** Task requirements **
Copy out the lines below without any change, starting at the line that contains "The width and height of the screenshot is (1398, 1080)." and stopping after the line that contains "at that location.".

** Record excerpts **
--- START ---

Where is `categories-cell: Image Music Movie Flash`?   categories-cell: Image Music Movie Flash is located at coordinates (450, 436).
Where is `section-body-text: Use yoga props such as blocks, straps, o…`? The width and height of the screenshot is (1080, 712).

--- END ---
--- START ---

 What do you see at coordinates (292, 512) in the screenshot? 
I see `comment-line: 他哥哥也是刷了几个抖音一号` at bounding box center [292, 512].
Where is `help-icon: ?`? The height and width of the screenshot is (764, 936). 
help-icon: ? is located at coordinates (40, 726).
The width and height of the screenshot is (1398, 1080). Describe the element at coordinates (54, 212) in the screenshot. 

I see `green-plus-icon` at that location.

--- END ---

** Task result **
The width and height of the screenshot is (1398, 1080). Describe the element at coordinates (54, 212) in the screenshot. 

I see `green-plus-icon` at that location.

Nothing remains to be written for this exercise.